What you should do ->
This exercise calls for the line with "Screen dimensions: 986x474", the line with "Click the Обновить сейчас upgrade button", and all lines between them in the material below, output exactly and with no other lines.

--- Given records Enclosed Below ---

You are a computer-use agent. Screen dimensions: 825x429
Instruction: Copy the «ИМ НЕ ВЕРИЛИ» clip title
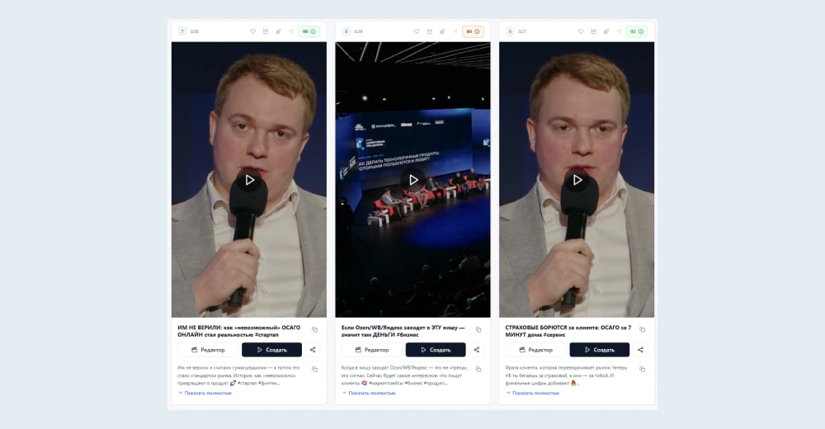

--- End of Enclosed Given records ---
--- Given records Enclosed Below ---

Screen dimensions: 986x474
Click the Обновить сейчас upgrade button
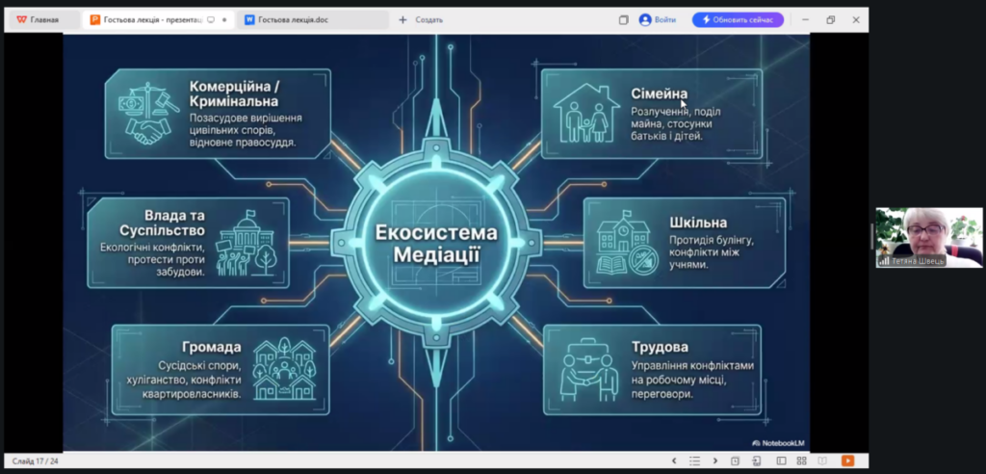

--- End of Enclosed Given records ---
--- Given records Enclosed Below ---

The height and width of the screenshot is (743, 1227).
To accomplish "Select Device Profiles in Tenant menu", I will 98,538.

--- End of Enclosed Given records ---

Exercise solution ->
Screen dimensions: 986x474
Click the Обновить сейчас upgrade button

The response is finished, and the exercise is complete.